The BP spill exposed the bankruptcy of these impact statements, but the Obama administration has not thrown them out. Instead, deepwater drilling continues to be premised on the risible risk assessments of the Cheney era, augmented by token “environmental assesments” today required by BOERME.
How rigorous is this new layer of review? New exporatory wells in the Gulf have been greenlighted under the Obama Interior’s finding that there’s “no evidence” that drilling could “significantly affect the quality of the human environment.”
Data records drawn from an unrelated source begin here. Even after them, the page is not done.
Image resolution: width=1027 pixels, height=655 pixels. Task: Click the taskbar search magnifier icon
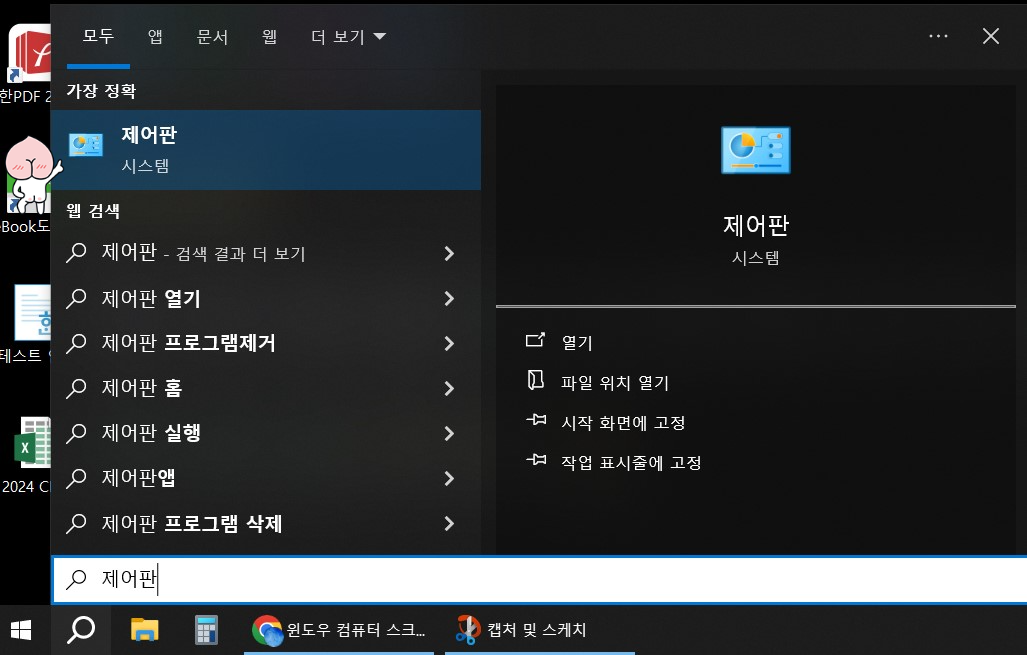tap(81, 629)
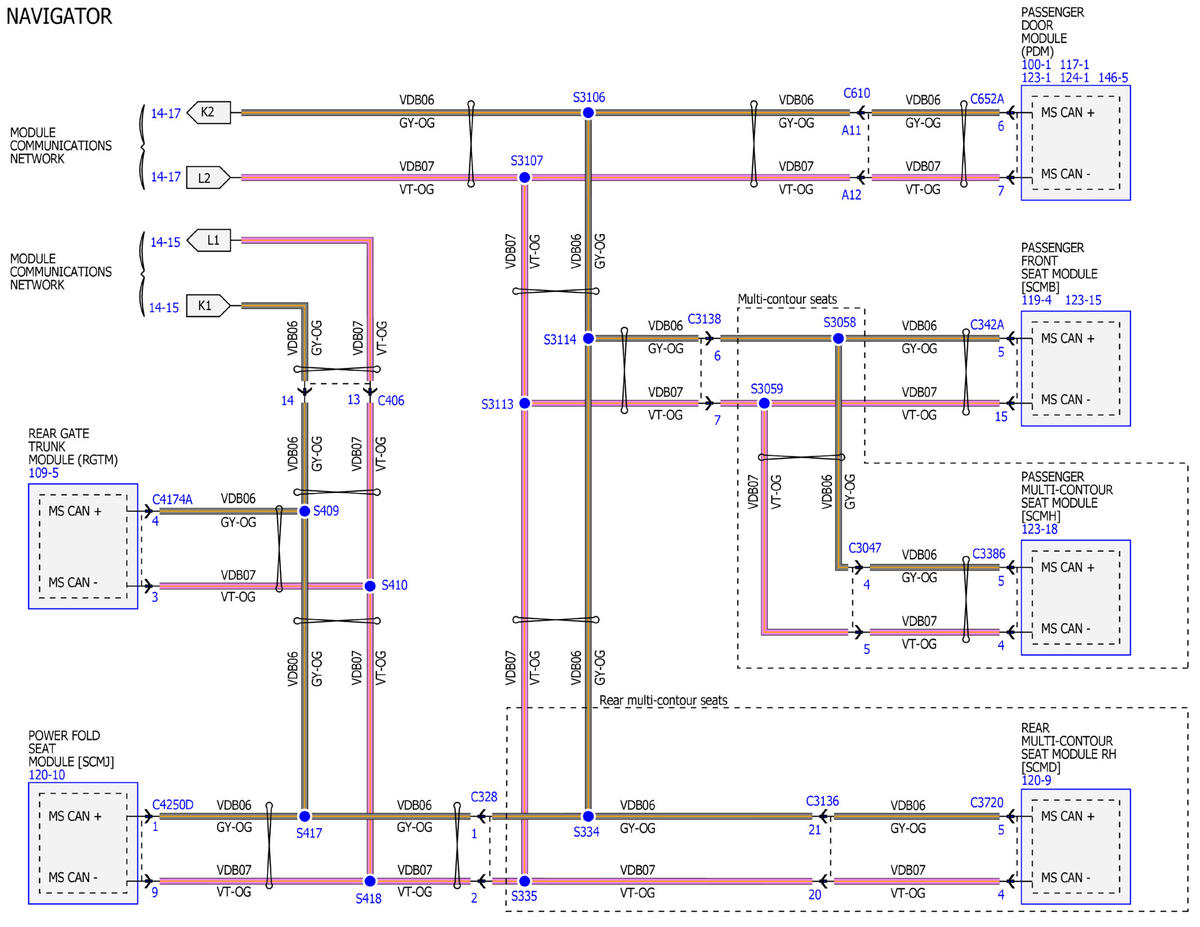1200x927 pixels.
Task: Click the K2 off-page connector symbol
Action: click(208, 113)
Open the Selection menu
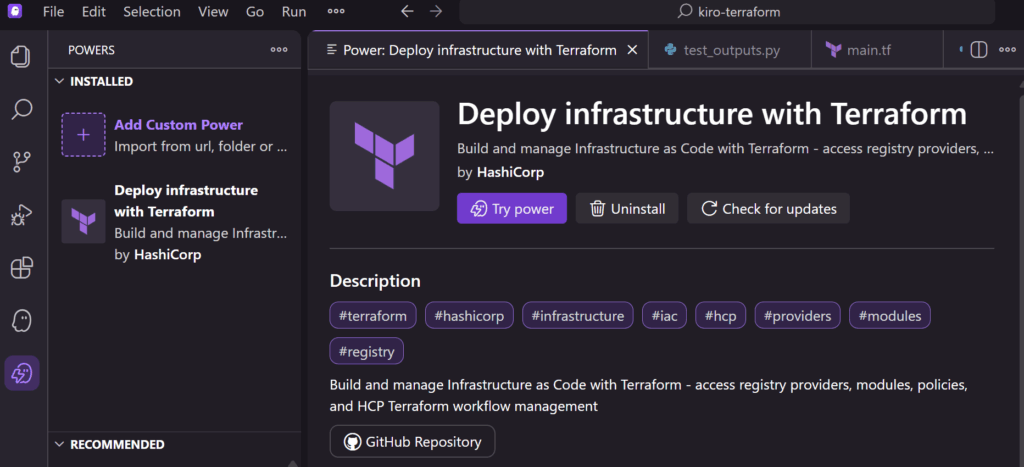Viewport: 1024px width, 467px height. pyautogui.click(x=152, y=12)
“Interior has failed to complete a comprehensive environmental impact statement on deepwater drilling since the BP disaster,” says Derb Carter, a senior attorney with the Southern Environmental Law Center. “Based on the catastrophic damage of the BP Deepwater Horizon oil spill, a finding of no potential for significant impact from deepwater exploration is unsupportable,” he adds, “and therefore illegal.”
Projects in the Pipeline
During the ugliest days of the BP gusher, the Obama administration placed a moratorium on deepwater drilling in the Gulf, suspending more than a dozen drilling projects that had already been permitted. Far from of subjecting those projects to increased scrutiny based lessons learned from the BP disaster, Salazar & Co. simply greenlighted them again at the beginning of this year, citing the companies’ “special circumstances.”
The “Cat-Ex” Loophole
NEPA, the nation’s bedrock environmental law, is clear: Anyone who wants to significantly disturb a natural area has to undergo a stringent environmental review process to minimize any damage. There is a loophole, however, a “categorical exclusion” originally designed to keep small, safe projects (think: an outhouse at a trail head) from getting caught up in red tape.
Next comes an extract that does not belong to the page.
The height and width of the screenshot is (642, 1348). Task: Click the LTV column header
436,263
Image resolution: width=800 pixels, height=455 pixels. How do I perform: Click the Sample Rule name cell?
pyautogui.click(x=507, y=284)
Over the years, this loophole was stretched fantastically to include the riskiest forms of offshore oil drilling, including BP’s well. While the Obama administration deserves some credit for ending “cat-exes” for deepwater drilling (insisiting instead on the see-no-evil environmental assessments mentioned above), BOEMRE continues to grant categorical exclusions to drilling in shallow water, as though shallow-water drilling were free of catastrophic risk. It’s not: The largest Gulf of Mexico spill prior to the BP disaster was 1979’s Ixtoc blowout. It occured in water just 160 feet deep, and took nearly 10 months to shut off.
Trust, Don’t Verify
You may remember that Big Oil’s oil-spill response plans were a joke; BP’s wrote of responding to the threat to walruses and other arctic fauna in the Gulf of Mexico. The laughable plans seemed to epitomize the self-regulation MMS allowed the oil giants. That culture persists at BOEMRE; according to the Southern Environmental Law Center, the Department of the Interior “continues to approve new drilling without first approving drilling companies’ oil spill response plans — instead relying on their certifications that they would be able to respond.”
The MMS Staffers
When Salazar took the helm at Interior in 2009 he promised to root out the “bad apples” at MMS. The rot, of course, went much deeper than that. “The people that are ethically challenged are the career managers, the people who come up through the ranks at MMS,” a former marine biologist with the agency told me last year. “In order to get promoted at MMS, you better get invested in this pro development oil culture.”
Despite changing the name of the agency, the staff remains fundamentally unaltered. “They changed the name, but all the people are the same,” said William Reilly, a co-chair of president Obama’s oil spill commission. Reilly takeaway says all you need to know about the administration’s response to the nation’s worst environmental disaster: “It’s embarrassing.”